Chemistry Department, Florida State University

Determining the Concentration of an Ionic Solution

Experiment 6 The Conductivity of Ionic Solutions

Introduction/Background

The basis for conductivity properties of solution was first identified by Svante Arrhenius (1859-1927), who thought that the conductivity of solutions arose from the presence of ions. He also postulated that the extent to which a solution can conduct an electric current depends directly on the number of ions present. Some species, such as sodium chloride (NaCl), readily produce ions in aqueous solutions and are thus strong electrolytes (they readily conduct current). Other substances, such as acetic acid, produce relatively few ions when dissolved in water and are weak electrolytes (barely conducts current). A third class of species, such as sugars, forms virtually no ions when dissolved in water and are nonelectrolytes (does not conduct a current).

Electrolytes are in our blood and other bodily fluids that carry an electric charge. It is extremely important for the balance of electrolytes to be maintained, because they affect the amount of water in your body, blood pH levels, and muscle action, as well as many other things. When you sweat, these electrolytes are lost, and must be replenished by drinking fluids containing electrolytes.

Key Concepts

If an ionic compound is dissolved in water, it dissociates into ions and the resulting solution will conduct electricity. Dissolving sodium chloride in water releases ions according to the equation:

NaCl_(s) → Na⁺_(aq) + Cl^-_(aq)

(Records from a pointing dataset)

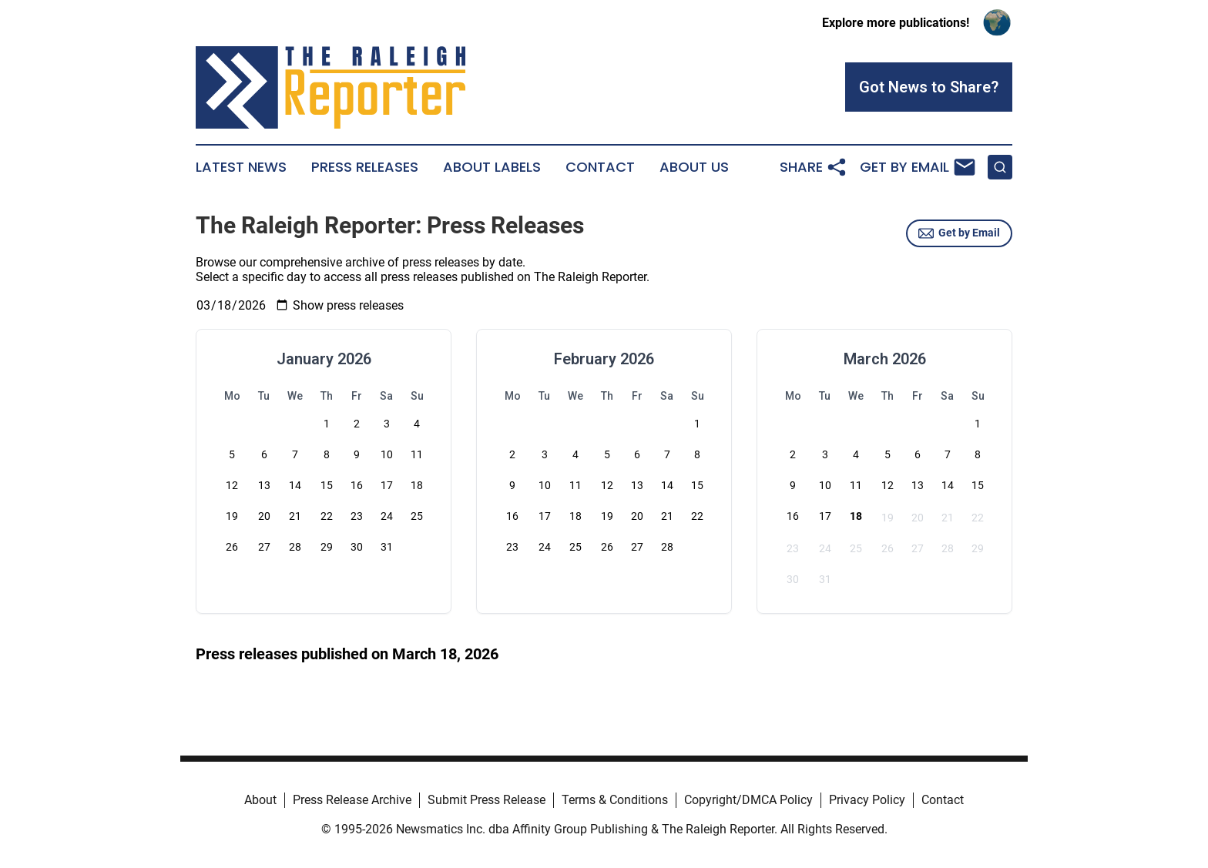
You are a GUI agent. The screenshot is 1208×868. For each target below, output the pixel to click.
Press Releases (364, 167)
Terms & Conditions (615, 800)
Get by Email (959, 233)
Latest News (241, 167)
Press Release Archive (352, 800)
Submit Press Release (486, 800)
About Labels (492, 167)
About (260, 800)
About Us (694, 167)
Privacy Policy (867, 800)
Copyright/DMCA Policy (748, 800)
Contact (600, 167)
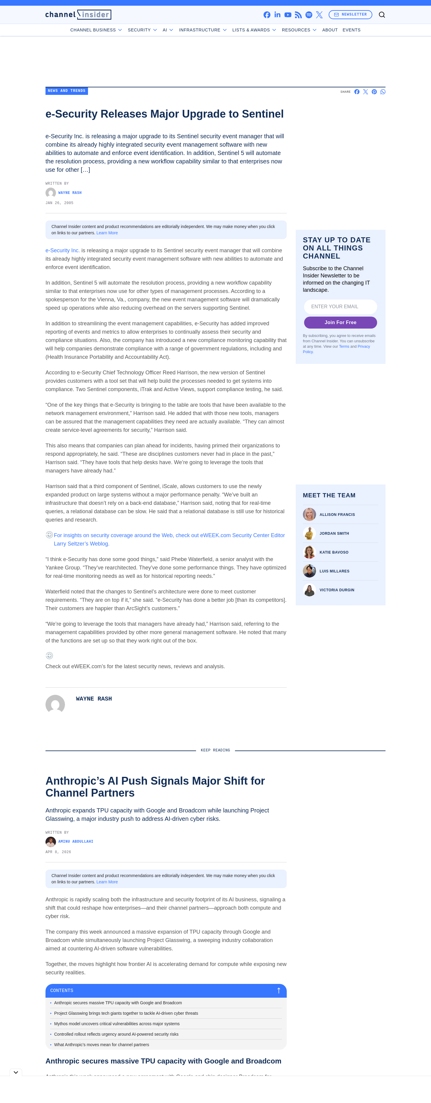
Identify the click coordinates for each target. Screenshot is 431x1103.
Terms (344, 346)
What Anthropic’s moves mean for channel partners (101, 1044)
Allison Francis (337, 515)
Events (352, 30)
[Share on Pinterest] (374, 91)
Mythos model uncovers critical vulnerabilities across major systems (117, 1023)
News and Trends (67, 91)
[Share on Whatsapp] (383, 91)
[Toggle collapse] (16, 1072)
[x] (319, 14)
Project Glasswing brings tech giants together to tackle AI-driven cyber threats (126, 1013)
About (330, 30)
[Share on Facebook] (356, 91)
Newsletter (350, 14)
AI (168, 30)
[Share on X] (365, 91)
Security (143, 30)
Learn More (107, 232)
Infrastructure (203, 30)
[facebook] (266, 14)
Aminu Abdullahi (69, 842)
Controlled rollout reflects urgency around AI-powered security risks (116, 1034)
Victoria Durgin (337, 590)
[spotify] (308, 14)
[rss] (298, 14)
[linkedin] (277, 14)
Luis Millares (335, 571)
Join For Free (341, 322)
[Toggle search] (382, 14)
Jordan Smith (334, 533)
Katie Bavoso (334, 552)
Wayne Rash (63, 193)
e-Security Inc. (62, 250)
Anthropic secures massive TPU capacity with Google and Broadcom (118, 1002)
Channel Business (96, 30)
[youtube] (287, 14)
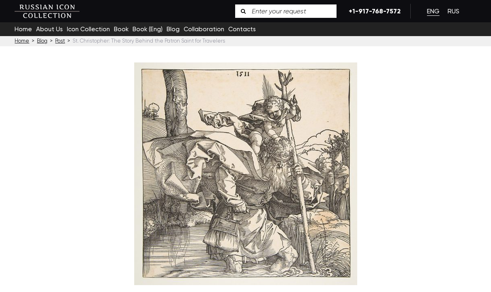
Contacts (242, 29)
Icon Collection (88, 29)
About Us (49, 29)
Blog (173, 29)
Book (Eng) (148, 29)
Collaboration (204, 29)
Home (23, 29)
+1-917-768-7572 (373, 11)
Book (121, 29)
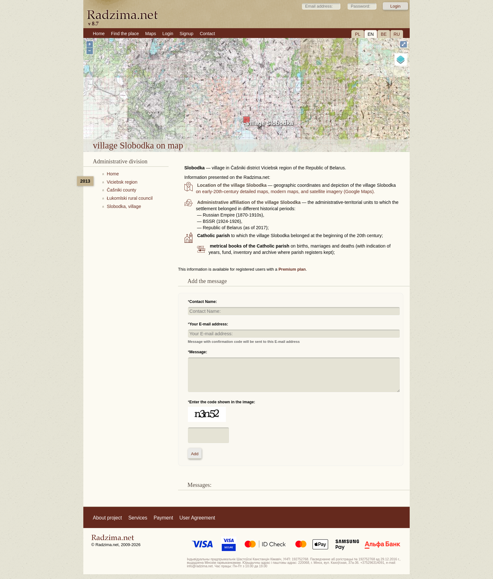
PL (357, 34)
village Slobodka (269, 123)
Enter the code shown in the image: (222, 402)
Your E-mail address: (208, 324)
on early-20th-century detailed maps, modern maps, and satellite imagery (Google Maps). (285, 191)
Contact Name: (203, 301)
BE (384, 34)
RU (397, 34)
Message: (198, 352)
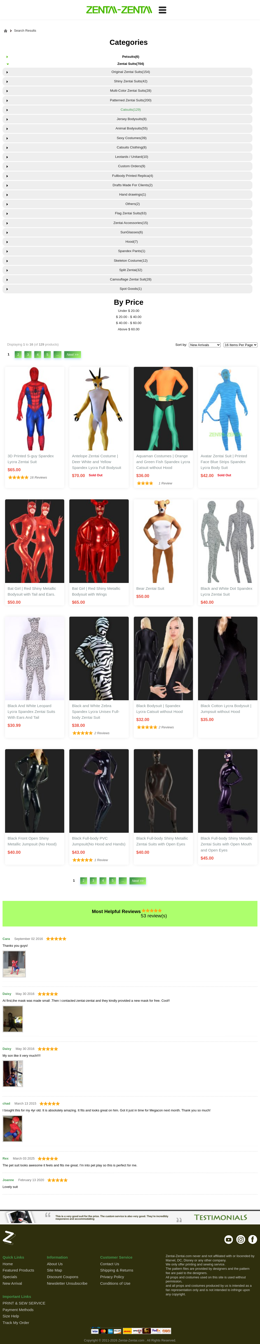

■ Exercise requirements: Could you write out the whole text on the conductivity of ionic solutions, word for word?

■ Final answer:
Chemistry Department, Florida State University

Determining the Concentration of an Ionic Solution

Experiment 6 The Conductivity of Ionic Solutions

Introduction/Background

The basis for conductivity properties of solution was first identified by Svante Arrhenius (1859-1927), who thought that the conductivity of solutions arose from the presence of ions. He also postulated that the extent to which a solution can conduct an electric current depends directly on the number of ions present. Some species, such as sodium chloride (NaCl), readily produce ions in aqueous solutions and are thus strong electrolytes (they readily conduct current). Other substances, such as acetic acid, produce relatively few ions when dissolved in water and are weak electrolytes (barely conducts current). A third class of species, such as sugars, forms virtually no ions when dissolved in water and are nonelectrolytes (does not conduct a current).

Electrolytes are in our blood and other bodily fluids that carry an electric charge. It is extremely important for the balance of electrolytes to be maintained, because they affect the amount of water in your body, blood pH levels, and muscle action, as well as many other things. When you sweat, these electrolytes are lost, and must be replenished by drinking fluids containing electrolytes.

Key Concepts

If an ionic compound is dissolved in water, it dissociates into ions and the resulting solution will conduct electricity. Dissolving sodium chloride in water releases ions according to the equation:

NaCl_(s) → Na⁺_(aq) + Cl^-_(aq)